CB: The Carnoustie Golf Links Community Benefits program was originally launched in 2014 and has since donated more than £310,000 to the local community. As part of our commitment to the community, it also provides tens of thousands of pounds worth of in-kind assets through various community outreach programs. Carnoustie Links also offers free lessons to more than 300 junior golfers each week, including our advanced and high performance programs to help those who want to reach their full potential. We also operate our Girls Golf Hub, which is designed to teach girls life and career skills through the sport of golf.

What is the idea behind the Carnoustie Golf Links environmental guide?

CB: The Carnoustie Golf Links Environmental Guide was produced in collaboration with the R&A and STRI to highlight the ecology and biodiversity of the golf courses. The guide tells stories about the flora, fauna and wildlife found on and around the golf courses. It includes some games and activities for children that help them learn about the biodiversity of golf courses in a fun way. The brochures were distributed to all local schools and include a checklist for those trying to discover all the different plants and animals.

What sustainability tip do you have for golf clubs that don’t have as many employees in this area as Carnoustie Golf Links?
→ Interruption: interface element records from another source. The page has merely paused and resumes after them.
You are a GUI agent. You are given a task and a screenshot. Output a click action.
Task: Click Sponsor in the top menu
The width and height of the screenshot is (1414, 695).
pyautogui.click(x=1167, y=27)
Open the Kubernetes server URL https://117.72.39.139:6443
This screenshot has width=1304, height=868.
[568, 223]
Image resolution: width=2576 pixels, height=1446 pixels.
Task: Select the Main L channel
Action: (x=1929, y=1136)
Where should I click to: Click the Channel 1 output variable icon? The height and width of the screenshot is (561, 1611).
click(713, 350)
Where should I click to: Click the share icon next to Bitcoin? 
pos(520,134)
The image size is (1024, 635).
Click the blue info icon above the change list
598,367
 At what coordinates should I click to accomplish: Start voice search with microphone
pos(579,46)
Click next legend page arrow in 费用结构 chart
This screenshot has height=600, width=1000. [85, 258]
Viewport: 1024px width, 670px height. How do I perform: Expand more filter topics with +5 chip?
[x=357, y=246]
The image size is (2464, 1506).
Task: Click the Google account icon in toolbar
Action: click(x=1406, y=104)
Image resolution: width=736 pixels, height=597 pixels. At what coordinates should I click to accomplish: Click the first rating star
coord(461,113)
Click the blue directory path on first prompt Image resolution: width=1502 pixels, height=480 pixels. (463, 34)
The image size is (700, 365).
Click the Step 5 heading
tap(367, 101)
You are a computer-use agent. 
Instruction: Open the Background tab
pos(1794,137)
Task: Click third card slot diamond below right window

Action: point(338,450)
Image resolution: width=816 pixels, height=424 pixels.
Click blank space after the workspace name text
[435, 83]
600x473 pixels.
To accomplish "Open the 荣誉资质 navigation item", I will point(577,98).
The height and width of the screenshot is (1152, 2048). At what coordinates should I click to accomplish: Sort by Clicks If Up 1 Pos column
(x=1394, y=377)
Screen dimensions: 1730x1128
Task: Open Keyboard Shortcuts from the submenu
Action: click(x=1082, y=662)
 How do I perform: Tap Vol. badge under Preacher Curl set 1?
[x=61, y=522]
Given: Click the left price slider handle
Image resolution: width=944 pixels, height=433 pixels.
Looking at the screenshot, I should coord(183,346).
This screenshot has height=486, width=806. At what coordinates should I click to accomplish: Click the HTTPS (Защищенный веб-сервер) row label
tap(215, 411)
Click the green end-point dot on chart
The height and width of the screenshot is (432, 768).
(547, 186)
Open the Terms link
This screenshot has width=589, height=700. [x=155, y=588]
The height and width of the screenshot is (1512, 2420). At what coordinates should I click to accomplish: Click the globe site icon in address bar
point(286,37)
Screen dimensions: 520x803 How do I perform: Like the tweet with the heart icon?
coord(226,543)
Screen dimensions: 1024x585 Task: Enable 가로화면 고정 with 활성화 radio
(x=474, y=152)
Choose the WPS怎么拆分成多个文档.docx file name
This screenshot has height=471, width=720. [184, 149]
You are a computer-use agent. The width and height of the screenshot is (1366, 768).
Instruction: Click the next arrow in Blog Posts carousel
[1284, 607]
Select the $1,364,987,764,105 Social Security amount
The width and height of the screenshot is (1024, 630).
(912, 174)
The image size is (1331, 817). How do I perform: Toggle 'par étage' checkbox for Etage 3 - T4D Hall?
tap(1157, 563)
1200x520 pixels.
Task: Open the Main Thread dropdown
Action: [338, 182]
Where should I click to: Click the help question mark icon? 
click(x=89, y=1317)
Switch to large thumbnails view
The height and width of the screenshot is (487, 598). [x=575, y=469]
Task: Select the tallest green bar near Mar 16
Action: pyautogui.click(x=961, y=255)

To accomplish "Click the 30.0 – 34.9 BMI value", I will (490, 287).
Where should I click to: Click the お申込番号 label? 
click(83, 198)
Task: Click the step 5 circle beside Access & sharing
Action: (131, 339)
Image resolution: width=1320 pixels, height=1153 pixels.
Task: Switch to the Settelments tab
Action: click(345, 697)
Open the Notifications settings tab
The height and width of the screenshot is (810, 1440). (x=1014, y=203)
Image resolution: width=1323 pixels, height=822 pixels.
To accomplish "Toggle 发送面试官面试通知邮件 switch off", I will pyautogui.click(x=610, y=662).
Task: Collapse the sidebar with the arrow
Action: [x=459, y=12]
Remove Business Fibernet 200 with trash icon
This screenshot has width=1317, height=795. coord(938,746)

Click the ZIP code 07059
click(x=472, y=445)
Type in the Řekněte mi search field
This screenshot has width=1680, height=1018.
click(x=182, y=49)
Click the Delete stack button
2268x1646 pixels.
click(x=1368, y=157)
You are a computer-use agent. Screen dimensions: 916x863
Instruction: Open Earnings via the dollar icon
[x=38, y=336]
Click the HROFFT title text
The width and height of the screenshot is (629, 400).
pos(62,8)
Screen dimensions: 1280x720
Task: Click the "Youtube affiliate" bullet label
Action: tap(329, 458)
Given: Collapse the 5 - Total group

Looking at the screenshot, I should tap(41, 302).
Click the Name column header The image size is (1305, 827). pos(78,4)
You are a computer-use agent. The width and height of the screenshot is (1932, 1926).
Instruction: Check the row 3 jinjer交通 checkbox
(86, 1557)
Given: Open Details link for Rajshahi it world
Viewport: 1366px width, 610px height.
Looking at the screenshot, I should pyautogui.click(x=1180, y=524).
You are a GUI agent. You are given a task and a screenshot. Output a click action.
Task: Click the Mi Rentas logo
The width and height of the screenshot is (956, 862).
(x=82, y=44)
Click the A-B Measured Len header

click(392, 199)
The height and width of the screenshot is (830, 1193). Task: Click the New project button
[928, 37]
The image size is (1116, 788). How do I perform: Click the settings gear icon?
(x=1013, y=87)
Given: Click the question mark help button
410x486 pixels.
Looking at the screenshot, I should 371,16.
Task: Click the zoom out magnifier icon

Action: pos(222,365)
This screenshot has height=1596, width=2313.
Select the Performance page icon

CB: There are many things organizations of all sizes can do to begin their journey toward sustainability. There are often ways to reduce fuel consumption by reducing maintenance areas around the golf course. Even simple things like making play areas wild and purchasing locally whenever possible can have a significant impact on CO₂ emissions. Separating trash into cardboard/paper, plastic and metal can also be a good start to reducing the amount of materials going to landfills. Sometimes a small change can make a big difference, and if you make the changes gradually, good habits can form.